Disclosure. Vulnerability disclosure is a standard practice for ethical security research, as it helps improve the system under study and to protect individuals impacted by the vulnerable system from attacks. In our case, disclosure is ethically complex because we are studying a system that would be harmful to improve (the GFW). On the other hand, it is important to protect Internet users that may be subject to attacks through vulnerabilities in the GFW. We carefully considered what—if any—vulnerabilities to disclose to protect users, but not improve the GFW’s ability to censor. Our goal is to maximize benefits by protecting users, while minimizing the risk of harm in “helping” China strengthen their censorship.

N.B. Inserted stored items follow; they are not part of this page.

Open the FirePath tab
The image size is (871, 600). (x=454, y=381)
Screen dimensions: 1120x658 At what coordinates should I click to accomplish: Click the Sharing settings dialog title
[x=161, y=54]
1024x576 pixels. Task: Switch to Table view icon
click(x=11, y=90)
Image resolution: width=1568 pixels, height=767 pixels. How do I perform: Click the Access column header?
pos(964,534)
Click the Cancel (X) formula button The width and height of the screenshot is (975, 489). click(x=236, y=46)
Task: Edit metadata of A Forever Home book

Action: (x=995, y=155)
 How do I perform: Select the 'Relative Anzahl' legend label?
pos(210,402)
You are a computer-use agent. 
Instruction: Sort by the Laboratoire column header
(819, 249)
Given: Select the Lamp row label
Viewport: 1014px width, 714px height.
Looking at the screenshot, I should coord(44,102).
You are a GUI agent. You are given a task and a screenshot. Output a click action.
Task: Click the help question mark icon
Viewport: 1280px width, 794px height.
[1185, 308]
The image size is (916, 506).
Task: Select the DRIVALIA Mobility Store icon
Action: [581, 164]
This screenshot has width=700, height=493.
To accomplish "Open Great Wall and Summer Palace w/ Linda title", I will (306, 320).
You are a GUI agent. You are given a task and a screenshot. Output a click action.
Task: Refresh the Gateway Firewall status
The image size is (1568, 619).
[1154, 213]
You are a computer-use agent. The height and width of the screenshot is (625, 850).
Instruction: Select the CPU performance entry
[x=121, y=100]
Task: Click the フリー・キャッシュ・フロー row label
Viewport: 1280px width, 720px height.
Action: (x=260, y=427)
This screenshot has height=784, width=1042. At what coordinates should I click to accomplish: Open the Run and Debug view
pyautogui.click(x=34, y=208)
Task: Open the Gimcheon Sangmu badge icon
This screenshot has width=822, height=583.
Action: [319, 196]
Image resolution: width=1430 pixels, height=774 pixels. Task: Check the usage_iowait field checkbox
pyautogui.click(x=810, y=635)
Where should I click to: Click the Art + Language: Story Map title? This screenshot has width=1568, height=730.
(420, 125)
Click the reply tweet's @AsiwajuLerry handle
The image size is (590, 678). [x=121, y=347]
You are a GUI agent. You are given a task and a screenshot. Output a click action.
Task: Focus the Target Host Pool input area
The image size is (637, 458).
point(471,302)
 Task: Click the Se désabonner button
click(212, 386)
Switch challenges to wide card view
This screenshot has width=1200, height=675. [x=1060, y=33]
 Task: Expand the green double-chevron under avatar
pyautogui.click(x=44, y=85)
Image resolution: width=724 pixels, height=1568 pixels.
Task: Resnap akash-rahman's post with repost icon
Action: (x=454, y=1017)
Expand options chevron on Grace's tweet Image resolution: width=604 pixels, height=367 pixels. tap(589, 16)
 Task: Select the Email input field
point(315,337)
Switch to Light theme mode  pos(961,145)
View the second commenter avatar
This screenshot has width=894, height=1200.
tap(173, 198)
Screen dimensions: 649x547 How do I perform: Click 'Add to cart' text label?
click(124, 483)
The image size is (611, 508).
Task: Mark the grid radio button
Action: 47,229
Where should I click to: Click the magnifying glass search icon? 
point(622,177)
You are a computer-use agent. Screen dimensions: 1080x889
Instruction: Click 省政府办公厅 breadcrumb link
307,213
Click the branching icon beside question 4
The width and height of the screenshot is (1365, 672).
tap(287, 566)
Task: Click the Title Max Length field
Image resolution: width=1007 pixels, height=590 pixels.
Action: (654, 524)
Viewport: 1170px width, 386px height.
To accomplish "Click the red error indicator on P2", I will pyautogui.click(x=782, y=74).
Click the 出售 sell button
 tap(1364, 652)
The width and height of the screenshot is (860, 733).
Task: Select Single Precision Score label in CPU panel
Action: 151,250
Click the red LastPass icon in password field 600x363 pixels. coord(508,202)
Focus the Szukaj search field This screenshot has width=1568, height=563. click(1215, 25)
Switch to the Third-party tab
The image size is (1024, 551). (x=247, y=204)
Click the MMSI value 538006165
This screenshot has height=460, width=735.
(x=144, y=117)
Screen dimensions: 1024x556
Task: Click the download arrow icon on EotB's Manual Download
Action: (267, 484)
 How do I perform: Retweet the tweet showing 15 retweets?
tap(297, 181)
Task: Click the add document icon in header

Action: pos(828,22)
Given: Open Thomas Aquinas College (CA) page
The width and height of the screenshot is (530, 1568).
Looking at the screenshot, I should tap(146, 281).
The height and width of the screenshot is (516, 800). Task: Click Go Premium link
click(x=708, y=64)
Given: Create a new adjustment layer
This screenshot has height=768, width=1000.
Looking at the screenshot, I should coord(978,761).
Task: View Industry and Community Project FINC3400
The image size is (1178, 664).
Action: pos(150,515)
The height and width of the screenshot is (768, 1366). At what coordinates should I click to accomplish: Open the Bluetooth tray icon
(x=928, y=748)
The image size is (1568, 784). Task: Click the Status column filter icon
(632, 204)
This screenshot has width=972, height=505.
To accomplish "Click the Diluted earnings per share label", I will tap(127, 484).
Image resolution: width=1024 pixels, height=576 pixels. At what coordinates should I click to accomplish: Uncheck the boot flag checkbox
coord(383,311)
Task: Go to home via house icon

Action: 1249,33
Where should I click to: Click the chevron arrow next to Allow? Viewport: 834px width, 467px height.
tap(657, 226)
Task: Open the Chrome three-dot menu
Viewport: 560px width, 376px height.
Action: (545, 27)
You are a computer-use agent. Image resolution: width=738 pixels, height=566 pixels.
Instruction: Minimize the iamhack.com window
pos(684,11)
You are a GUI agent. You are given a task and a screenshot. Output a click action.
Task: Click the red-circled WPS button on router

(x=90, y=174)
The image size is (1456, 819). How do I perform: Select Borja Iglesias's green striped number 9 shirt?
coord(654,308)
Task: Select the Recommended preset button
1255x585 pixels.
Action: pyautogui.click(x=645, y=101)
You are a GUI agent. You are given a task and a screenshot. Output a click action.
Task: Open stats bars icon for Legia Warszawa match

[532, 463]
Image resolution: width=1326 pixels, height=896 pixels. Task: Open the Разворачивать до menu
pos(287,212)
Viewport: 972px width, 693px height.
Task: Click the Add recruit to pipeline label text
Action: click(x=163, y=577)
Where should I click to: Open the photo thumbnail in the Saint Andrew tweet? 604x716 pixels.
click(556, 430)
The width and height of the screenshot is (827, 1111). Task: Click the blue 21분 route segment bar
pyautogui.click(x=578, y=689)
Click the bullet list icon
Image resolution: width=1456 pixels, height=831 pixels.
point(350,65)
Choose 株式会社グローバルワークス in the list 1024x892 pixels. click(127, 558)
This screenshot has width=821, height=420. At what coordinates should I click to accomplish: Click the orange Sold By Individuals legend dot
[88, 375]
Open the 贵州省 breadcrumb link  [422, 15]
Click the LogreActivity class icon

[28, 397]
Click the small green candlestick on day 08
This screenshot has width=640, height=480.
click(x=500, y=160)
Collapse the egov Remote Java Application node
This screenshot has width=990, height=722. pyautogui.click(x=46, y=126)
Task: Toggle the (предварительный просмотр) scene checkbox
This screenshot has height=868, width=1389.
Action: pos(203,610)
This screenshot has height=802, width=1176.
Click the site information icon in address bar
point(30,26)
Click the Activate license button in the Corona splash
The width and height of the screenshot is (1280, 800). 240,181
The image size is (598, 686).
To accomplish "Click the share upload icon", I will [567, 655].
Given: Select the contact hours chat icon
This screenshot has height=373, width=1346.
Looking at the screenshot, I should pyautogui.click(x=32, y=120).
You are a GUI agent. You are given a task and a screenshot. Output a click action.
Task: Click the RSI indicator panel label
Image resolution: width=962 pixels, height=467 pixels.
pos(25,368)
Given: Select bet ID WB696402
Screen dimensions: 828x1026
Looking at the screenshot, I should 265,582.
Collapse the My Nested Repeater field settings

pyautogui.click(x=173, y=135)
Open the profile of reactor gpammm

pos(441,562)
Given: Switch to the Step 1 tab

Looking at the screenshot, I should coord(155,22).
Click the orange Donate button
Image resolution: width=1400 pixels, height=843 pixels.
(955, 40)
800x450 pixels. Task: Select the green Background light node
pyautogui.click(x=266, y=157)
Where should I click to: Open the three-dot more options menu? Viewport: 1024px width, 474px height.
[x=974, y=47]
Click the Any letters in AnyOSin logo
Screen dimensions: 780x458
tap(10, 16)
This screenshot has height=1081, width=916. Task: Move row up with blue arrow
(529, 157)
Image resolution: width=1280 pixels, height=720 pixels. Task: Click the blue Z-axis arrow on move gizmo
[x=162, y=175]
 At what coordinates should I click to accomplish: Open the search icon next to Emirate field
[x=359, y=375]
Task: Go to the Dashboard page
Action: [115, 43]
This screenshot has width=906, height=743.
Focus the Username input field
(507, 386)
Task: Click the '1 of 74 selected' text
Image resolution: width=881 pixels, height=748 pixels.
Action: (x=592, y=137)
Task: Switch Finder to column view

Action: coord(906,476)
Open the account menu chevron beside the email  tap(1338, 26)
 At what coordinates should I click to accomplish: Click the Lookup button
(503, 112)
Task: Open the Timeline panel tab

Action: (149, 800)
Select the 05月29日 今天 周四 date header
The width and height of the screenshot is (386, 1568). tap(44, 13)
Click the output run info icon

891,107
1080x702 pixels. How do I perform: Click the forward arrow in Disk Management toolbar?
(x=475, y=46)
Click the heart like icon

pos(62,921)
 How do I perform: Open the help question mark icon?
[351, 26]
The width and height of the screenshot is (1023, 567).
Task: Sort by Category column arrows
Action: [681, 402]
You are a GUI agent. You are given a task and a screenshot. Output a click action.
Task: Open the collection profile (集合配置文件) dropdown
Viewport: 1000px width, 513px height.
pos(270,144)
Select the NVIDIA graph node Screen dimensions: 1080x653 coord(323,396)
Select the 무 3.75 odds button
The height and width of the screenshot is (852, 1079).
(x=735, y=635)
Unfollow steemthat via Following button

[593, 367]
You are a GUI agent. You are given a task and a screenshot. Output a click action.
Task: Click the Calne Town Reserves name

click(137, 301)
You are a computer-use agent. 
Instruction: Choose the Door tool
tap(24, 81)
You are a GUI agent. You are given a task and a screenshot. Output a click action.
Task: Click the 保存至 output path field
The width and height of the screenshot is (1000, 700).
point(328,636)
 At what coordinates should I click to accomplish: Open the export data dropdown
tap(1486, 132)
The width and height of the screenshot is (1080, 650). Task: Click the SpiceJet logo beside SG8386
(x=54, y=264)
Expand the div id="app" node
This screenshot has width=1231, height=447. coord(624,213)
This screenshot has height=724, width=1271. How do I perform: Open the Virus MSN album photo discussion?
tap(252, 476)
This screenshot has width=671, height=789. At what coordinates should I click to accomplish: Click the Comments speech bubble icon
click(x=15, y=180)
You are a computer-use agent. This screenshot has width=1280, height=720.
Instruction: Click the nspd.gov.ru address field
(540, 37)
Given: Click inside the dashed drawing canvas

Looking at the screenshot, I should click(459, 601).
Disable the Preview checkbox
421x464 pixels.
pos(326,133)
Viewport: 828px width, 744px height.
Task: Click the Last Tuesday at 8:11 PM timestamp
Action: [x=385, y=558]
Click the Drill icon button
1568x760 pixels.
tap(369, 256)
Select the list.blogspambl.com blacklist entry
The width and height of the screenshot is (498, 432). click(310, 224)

Given these considerations, we decided to disclose the availability attack (Section 6) to the censor, as it can be used to harm users. On Jan. 22, 2025, we disclosed this vulnerability to CNCERT and Fang Binxing—widely recognized as “the father of the GFW” [34]—and recommended that the vulnerable QUIC censorship device be removed. A copy of the email is included in Appendix C. To ensure clarity, we contacted the censors via an email in both English and Chinese, and provided links to two private webpages (one in each language) that detailed the attack. Although we did not receive any response or formal acknowledgment, we observed a total of 37 visits to the private English webpage (and none to the Chinese version) between Jan. 24 and Feb. 24, 2025, suggesting that our message was received. This lack of direct engagement from CNCERT shows the challenge of vulnerability disclosure with Internet censors [9 §VIII]. Chinese authorities rarely admit the existence of censorship [57], let alone acknowledge its risks or consider dismantling their censorship systems.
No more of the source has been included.